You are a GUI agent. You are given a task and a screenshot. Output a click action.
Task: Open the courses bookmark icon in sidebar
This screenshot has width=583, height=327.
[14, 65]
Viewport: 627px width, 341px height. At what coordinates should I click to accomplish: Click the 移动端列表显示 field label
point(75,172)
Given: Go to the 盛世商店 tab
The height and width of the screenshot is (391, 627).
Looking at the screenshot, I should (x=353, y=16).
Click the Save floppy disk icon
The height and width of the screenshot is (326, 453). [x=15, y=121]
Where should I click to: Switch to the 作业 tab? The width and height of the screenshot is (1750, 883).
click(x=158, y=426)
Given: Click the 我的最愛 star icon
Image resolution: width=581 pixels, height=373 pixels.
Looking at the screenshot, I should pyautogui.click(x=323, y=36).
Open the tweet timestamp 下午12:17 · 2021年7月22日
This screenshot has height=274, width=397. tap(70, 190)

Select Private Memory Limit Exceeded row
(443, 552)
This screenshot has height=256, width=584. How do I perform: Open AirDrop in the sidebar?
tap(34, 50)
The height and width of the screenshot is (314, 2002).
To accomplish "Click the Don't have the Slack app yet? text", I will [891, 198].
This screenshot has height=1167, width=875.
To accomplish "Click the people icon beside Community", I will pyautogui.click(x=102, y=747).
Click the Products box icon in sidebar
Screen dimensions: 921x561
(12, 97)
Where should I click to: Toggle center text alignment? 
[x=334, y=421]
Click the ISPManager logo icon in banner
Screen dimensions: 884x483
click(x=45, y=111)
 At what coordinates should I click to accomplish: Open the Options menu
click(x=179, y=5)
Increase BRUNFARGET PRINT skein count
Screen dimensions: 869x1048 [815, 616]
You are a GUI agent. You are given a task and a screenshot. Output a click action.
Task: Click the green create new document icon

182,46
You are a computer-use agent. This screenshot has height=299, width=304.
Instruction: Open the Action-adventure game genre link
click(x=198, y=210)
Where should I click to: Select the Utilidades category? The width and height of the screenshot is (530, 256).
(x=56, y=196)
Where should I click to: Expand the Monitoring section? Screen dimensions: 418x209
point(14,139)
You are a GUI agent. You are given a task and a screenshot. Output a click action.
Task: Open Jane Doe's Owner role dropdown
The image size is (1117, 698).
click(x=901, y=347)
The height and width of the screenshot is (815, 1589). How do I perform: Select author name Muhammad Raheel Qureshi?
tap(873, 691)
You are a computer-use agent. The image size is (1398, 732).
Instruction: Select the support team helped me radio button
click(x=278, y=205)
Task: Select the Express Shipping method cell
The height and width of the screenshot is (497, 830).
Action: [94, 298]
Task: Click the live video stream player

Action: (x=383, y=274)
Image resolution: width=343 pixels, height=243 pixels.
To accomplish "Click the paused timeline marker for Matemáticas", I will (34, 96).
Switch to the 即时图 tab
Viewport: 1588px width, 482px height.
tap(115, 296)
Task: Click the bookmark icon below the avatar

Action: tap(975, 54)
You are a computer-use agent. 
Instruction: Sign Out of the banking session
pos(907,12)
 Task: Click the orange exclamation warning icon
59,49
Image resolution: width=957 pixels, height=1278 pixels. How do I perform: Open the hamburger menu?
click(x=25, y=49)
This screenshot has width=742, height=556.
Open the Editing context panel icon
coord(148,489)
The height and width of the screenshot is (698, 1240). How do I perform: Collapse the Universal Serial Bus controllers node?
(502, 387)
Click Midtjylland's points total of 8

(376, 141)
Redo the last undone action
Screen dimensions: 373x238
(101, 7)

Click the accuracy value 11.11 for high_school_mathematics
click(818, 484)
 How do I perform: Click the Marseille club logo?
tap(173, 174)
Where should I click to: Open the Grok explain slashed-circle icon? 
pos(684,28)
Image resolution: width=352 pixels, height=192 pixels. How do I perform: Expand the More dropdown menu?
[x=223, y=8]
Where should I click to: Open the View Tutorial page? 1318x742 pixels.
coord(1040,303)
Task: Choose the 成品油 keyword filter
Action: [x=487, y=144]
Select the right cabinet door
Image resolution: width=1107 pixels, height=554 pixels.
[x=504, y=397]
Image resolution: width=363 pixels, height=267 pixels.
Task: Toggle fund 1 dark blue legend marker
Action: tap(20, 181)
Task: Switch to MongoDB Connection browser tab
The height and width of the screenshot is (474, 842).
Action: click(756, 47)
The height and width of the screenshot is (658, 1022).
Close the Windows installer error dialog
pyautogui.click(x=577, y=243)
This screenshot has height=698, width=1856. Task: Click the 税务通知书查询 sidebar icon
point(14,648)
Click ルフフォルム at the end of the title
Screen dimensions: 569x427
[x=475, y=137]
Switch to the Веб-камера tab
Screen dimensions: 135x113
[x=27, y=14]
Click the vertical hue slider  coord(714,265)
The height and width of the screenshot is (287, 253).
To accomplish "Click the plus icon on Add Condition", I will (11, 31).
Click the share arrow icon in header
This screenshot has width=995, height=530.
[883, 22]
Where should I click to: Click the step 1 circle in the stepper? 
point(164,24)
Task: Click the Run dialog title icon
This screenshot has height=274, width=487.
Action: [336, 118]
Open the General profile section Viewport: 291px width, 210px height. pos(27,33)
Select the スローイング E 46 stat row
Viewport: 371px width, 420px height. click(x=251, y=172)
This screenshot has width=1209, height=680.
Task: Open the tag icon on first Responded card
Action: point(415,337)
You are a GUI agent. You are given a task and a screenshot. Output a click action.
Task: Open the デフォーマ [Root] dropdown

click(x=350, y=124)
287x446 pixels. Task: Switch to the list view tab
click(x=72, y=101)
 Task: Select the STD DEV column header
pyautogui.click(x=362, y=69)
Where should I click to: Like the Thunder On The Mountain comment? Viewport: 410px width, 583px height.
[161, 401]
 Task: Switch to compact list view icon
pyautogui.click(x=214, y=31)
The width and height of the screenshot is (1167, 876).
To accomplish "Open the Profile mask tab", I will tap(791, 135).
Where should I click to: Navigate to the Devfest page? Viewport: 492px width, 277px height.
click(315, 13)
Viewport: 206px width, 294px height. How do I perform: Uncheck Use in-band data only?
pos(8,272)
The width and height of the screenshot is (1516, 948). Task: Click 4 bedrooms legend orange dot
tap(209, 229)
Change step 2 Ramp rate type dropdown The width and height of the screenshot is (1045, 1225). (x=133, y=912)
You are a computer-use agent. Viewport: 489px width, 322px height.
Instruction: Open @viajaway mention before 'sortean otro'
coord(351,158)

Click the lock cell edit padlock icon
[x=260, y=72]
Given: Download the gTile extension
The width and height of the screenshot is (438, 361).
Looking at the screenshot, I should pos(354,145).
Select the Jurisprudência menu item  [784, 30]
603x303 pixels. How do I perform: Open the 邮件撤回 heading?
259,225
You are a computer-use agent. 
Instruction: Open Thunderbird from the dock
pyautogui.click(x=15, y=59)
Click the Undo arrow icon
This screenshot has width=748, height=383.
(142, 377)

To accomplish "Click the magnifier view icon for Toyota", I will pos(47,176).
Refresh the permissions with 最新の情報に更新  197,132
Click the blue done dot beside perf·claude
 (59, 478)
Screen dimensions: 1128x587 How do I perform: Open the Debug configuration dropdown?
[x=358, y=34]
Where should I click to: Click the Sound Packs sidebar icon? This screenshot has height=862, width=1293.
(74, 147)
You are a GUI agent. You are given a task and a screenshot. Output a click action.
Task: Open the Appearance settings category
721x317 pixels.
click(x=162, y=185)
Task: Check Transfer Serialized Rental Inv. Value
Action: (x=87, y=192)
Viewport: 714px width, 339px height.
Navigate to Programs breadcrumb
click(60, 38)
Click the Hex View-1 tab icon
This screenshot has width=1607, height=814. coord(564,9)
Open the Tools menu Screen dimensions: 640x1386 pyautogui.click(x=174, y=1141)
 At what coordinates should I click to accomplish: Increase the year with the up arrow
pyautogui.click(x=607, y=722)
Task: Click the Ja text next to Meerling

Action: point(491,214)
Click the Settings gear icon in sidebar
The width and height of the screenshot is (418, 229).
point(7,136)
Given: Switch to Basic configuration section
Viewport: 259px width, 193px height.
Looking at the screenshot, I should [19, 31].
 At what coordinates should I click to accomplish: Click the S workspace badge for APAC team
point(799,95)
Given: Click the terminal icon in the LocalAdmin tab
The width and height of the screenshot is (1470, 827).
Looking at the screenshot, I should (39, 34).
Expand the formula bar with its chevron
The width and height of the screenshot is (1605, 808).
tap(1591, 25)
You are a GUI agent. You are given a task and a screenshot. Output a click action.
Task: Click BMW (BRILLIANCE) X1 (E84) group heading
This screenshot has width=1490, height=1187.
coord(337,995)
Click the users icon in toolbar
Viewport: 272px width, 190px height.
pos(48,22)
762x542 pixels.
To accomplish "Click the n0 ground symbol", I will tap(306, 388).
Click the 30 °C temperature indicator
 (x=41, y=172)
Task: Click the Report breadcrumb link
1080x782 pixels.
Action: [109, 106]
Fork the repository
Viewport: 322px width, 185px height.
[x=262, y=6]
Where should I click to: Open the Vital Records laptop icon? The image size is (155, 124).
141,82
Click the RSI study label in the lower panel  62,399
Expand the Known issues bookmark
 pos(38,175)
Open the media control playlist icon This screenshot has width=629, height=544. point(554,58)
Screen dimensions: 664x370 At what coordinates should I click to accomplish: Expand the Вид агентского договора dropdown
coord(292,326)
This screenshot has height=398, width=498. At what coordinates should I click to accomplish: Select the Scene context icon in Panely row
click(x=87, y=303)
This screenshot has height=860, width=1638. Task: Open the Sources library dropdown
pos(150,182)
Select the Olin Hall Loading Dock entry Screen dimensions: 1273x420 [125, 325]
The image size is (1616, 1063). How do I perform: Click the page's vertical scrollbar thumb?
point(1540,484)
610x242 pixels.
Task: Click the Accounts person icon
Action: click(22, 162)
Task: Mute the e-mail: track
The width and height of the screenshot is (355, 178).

+--

### Exercise details
Pull out, word for word, every line of the records between the line holding "Open the Tools" and the line holding "point(7,136)", inclusive.

### Task output
Open the Tools menu Screen dimensions: 640x1386 pyautogui.click(x=174, y=1141)
 At what coordinates should I click to accomplish: Increase the year with the up arrow
pyautogui.click(x=607, y=722)
Task: Click the Ja text next to Meerling

Action: point(491,214)
Click the Settings gear icon in sidebar
The width and height of the screenshot is (418, 229).
point(7,136)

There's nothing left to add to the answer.